Pero yo no quiero esa caca saludable. Ni quiero tener que ponerme el termómetro aunque, hombre civilizado, comprendo que forma parte de un ritual que dice mucho sobre la evolución de nuestra enfermedad. Y de esto quería hablar, de que los termómetros suelen morir en su viaje inaugural como el Titanic. Tal vez fuere más ilustrativo decir que su cortejo apareatorio es muy breve, brevísimo y el himeneo queda consumado en un primer acto sin prolegómenos. Es cierto también que, a cambio de ésto, pueden tener luego una vida funcionarial extremadamente larga. Es cosa de imaginarse el hogar en paz y buena salud. Nadie está malo y nadie echa de menos el termómetro. Pero un día, ora el abuelito, ora el nietecito, empiezan a decir que se encuntran mal, que tienen mal cuerpo, que les duele la cabeza, que tienen escalofríos. “Debes de tener fiebre. Vamos a ponerte el termómetro”. Pero ¡ay! no aparece el sencillo instrumento. Se rebusca por los cajones en vano, se hace memoria y se recuerda que el último se rompió, o se estropeó o se le dejó a una vecina y nunca más volvió. Así que hay que mandar a una expedición a la botica de guardia para que compre uno nuevo. Ya es un chisme digital, dotado de un sensor en un extremo y de una pantallita en el otro. El enfermo se lo coloca en la axila, se espera un tiempo prudencial y se procede a su lectura: “38,3...¿lo ves? Tienes fiebre”. Así que el pobre termómetro, en su primer uso, ya ha marcado el mal, la enfermedad, la fiebre.

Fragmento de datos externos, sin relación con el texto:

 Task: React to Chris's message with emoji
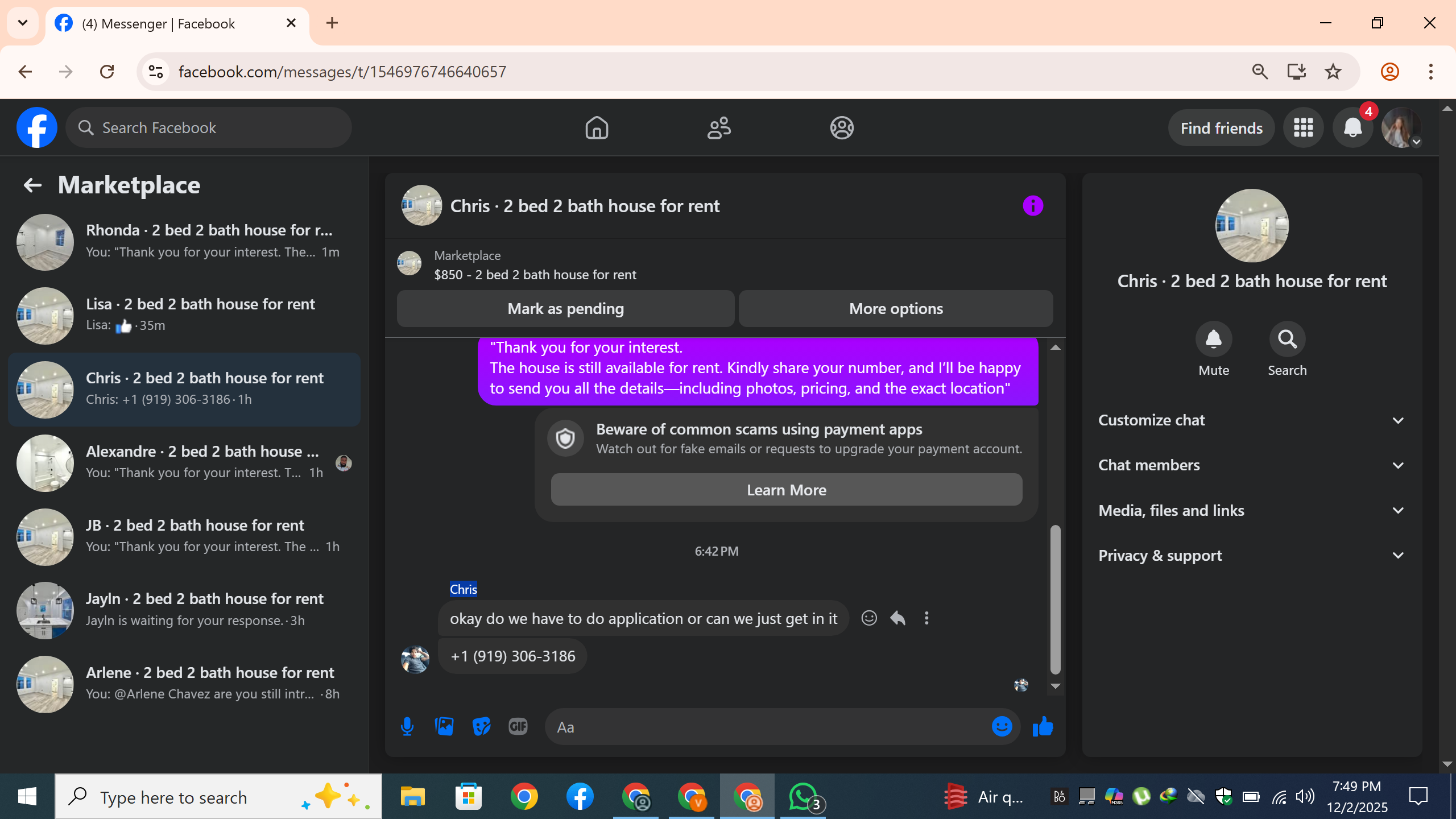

Naturalmente que cabe objetar con cierta razón que el termómetro está hecho para éso, que ése es su fin último y su destino final. Pero pienso que debe haber muchos otros aparatos, innumeros sistemas de medida, que no marquen lo anormal, lo raro, lo peligroso, lo patológico en su primer acto de servicio. Sin salir del ámbito médico, sería raro que un electrocardiógrafo, nos registre, por salir de su caja de embalaje y colocar los electrodos, los signos inequívocos de un infarto. Y ¿a quien en el primer viaje con su coche nuevo a estrenar le saltan el ABS, el BAS, el EDB, el ESP y el TCS?. Y volviendo al termómetro, es de suponer que si éste es de uso casero, estará ya mucho tiempo sin marcar fiebres o hipertermias pero ya con un hálito de precoz consumación, como la mariposa del gusano de seda, fecundada casi por salir del capullo.

Y concluye el experimento que consistía en ver si un ser humano de normales cualidades podría escribir una entrada de blog con la(s) neurona(s) enmustiada(s). Aquí queda y debe publicarse porque, en realidad, las ideas, triviales, geniales, vulgares, gloriosas, tienen vida propia independiente de quien las sacó a la luz.